Well, if Estonia’s so perfect then we should follow that system then, right?
As when folk talk so admiringly of Finland’s education system – a very strict division into academic and vocational quite early in the teens.
If we’re going to copy the “best” from elsewhere, let’s copy the best then, eh?
Ooh look, Finland has an equivalent to the 11+
Nasty divisive Finns. Their education system must be shit.
What’s that you say?
I employed an Estonian ex Nursery nurse. She said they start school at 7 so so most of their charges would be going to “school” in the UK. They also had weird, to my mind at least, practice of “quiet time” when the kids had to go to sleep or at least lie down and not move or talk for 30 mins to an hour, which makes supervision a lot easier i guess.
A pal has a granddaughter going to child care. When the business had just opened there were 4 staff for 7 nippers. The wee girl loved it. The next term there were 4 staff for 16 nippers. The wee girl was miffed.
Young children need a lot of sleep. Nothing to do with supervision, though it helps the staff to have a break. Our granddaughter, just gone 2, has just stopped having morning naps but she still has a nap in the afternoon.
French schools had a sleep time at maternelle a couple of decades back. They literally lay down on mats.
Because the French often keep their kids up late to eat, it was a requirement.
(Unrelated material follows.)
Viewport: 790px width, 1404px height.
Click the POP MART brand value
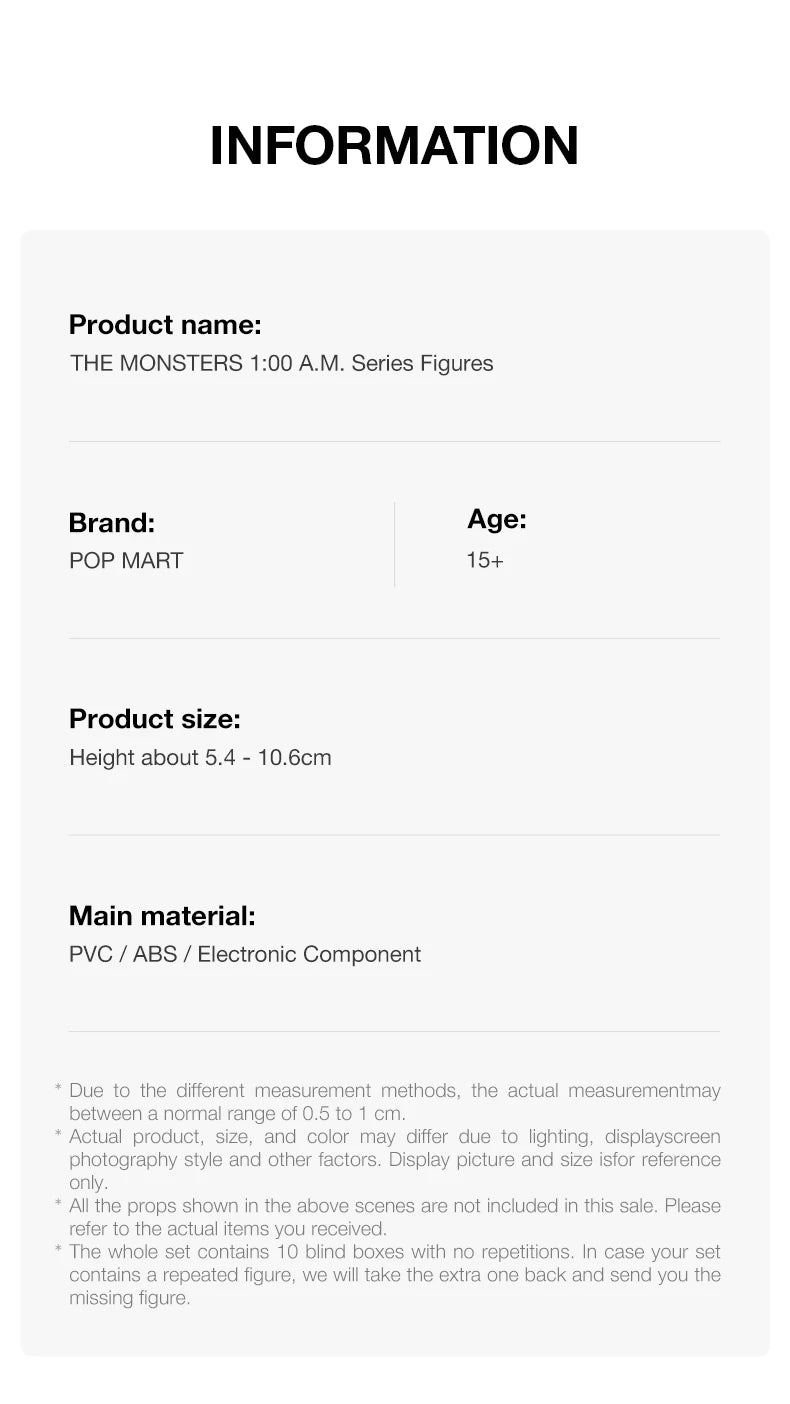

Same in Hong Kong, Taiwan, and Japan. And that’s with, more-or-less the same school day, 8:45 to 3:15, same as when I worra nippa in the UK.
Hallowed be @ 12.58.
My mum told me that when she attended infant school in the 1920’s, they had a ‘sleep time’ during the day. The desks were turned upside down and a cloth hammock fitted over each leg of the desk.
I just fell alseep through boredom.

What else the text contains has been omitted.